Top of RECORDS PROVIDED
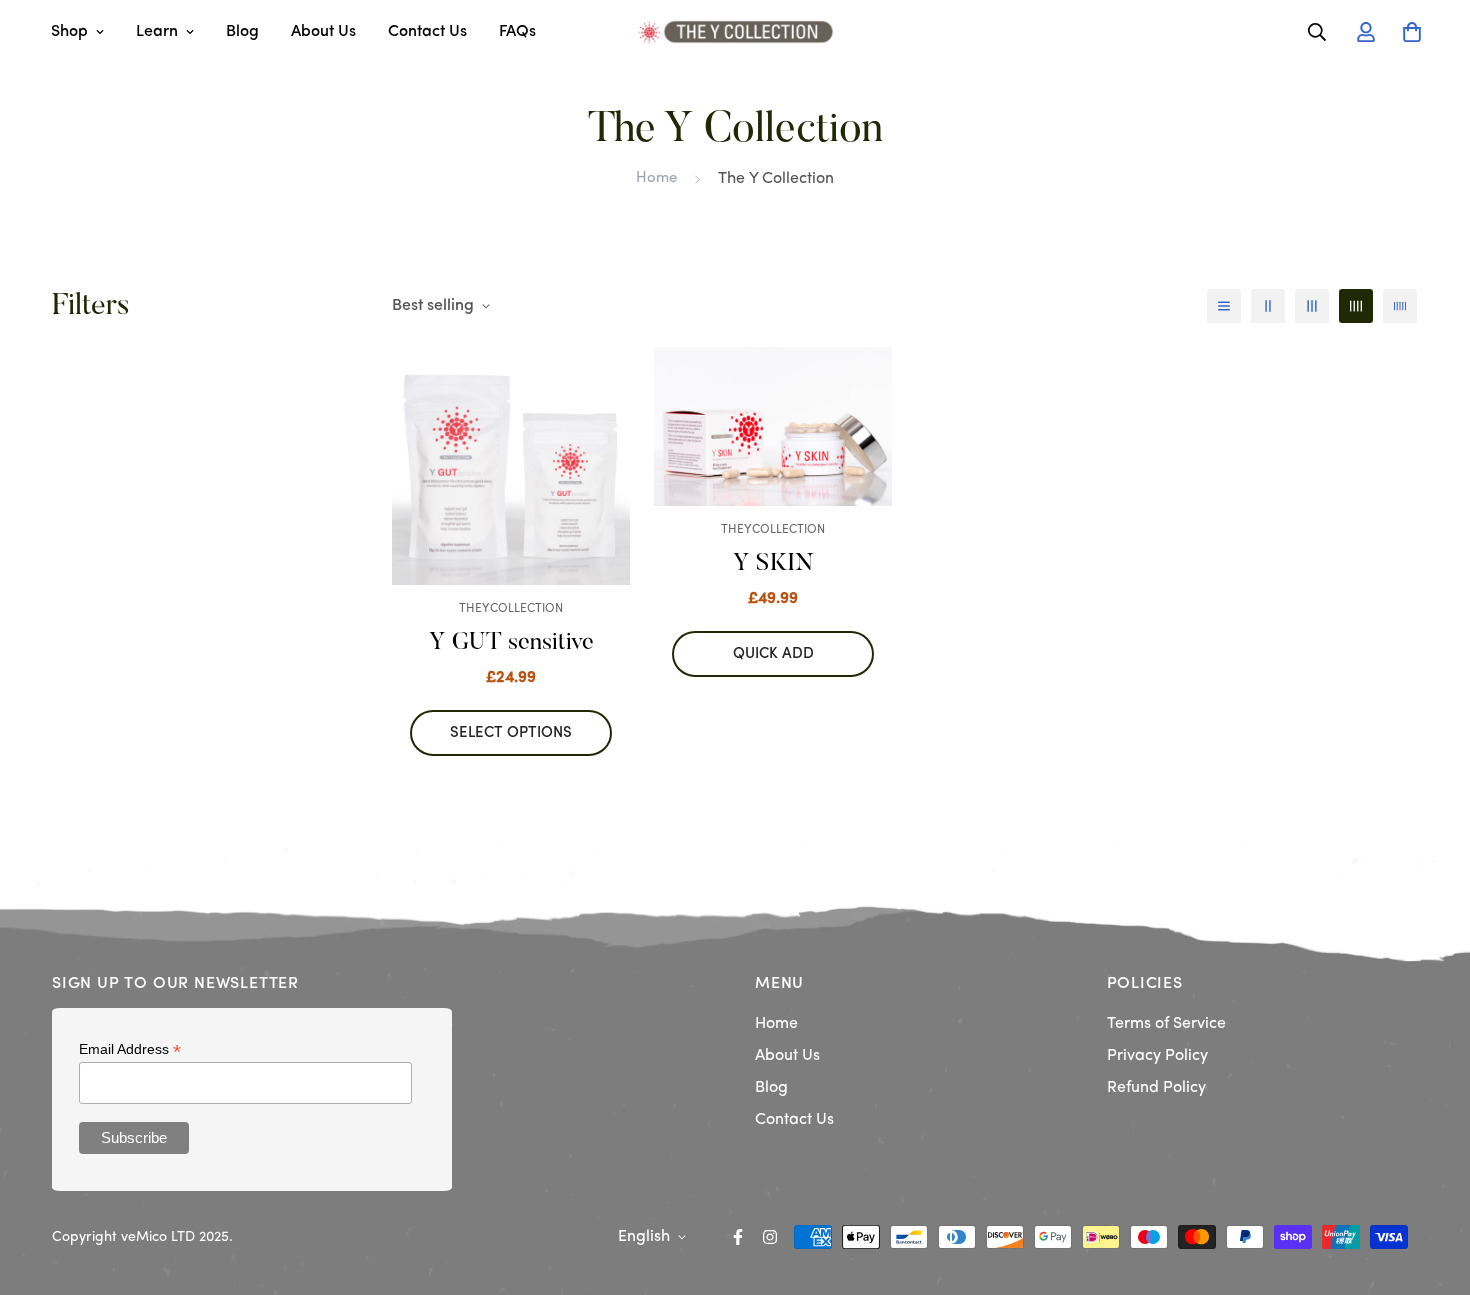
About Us (323, 32)
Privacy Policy (1157, 1056)
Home (656, 178)
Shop (69, 32)
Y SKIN (773, 564)
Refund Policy (1156, 1088)
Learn (157, 32)
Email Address (130, 1049)
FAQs (517, 32)
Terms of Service (1166, 1024)
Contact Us (427, 32)
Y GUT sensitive (511, 643)
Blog (242, 32)
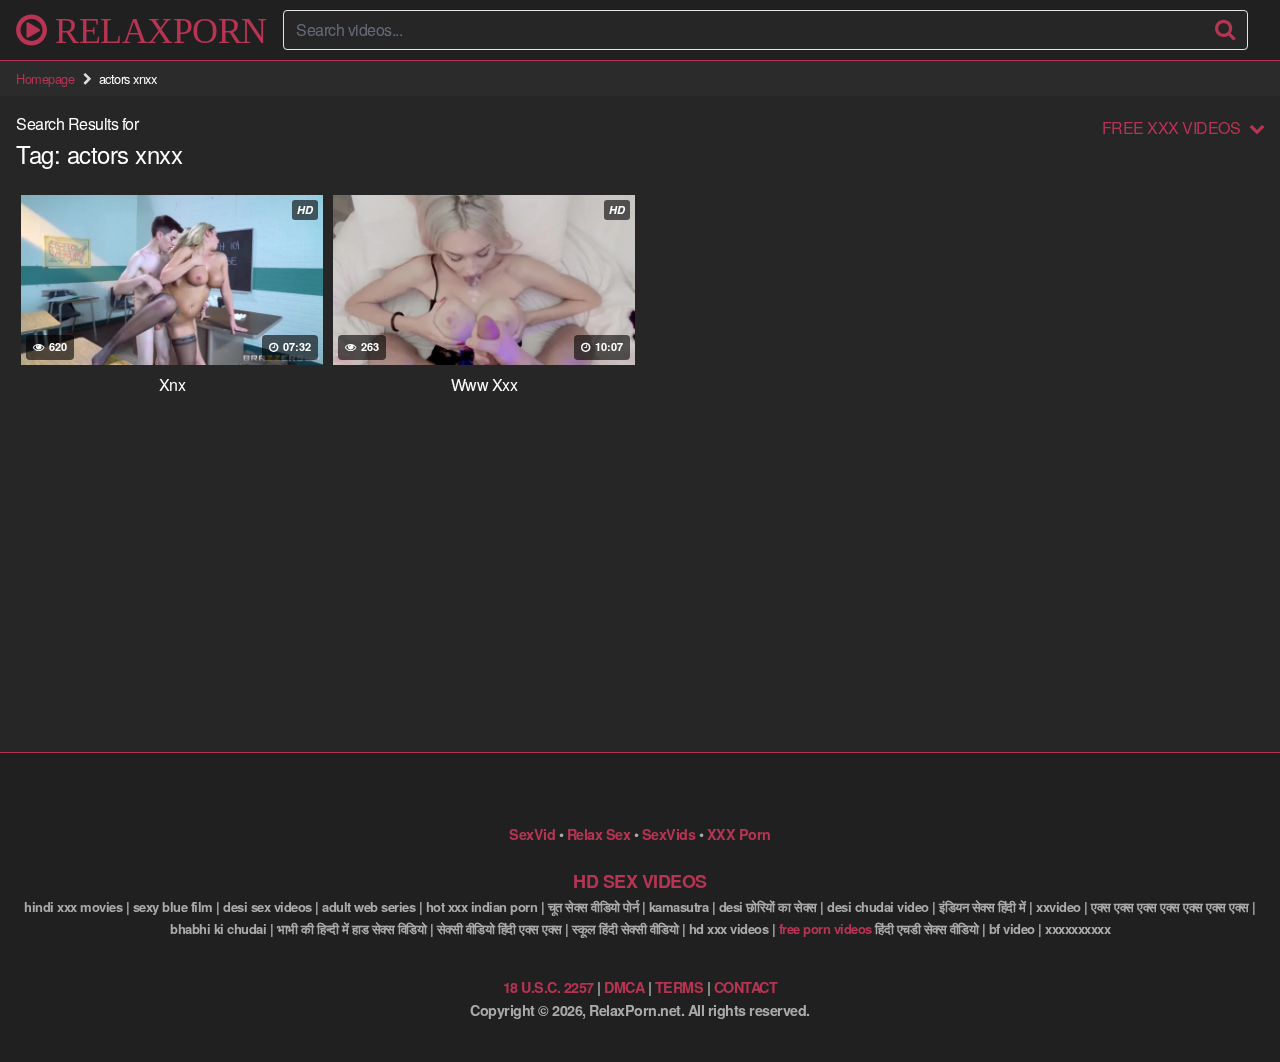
Bottom of RECORDS PROVIDED
• _TASK_
Exact copy, no pictures: return the entries word for word.

• _YOUR SOLUTION_
About Us (323, 32)
Privacy Policy (1157, 1056)
Home (656, 178)
Shop (69, 32)
Y SKIN (773, 564)
Refund Policy (1156, 1088)
Learn (157, 32)
Email Address (130, 1049)
FAQs (517, 32)
Terms of Service (1166, 1024)
Contact Us (427, 32)
Y GUT sensitive (511, 643)
Blog (242, 32)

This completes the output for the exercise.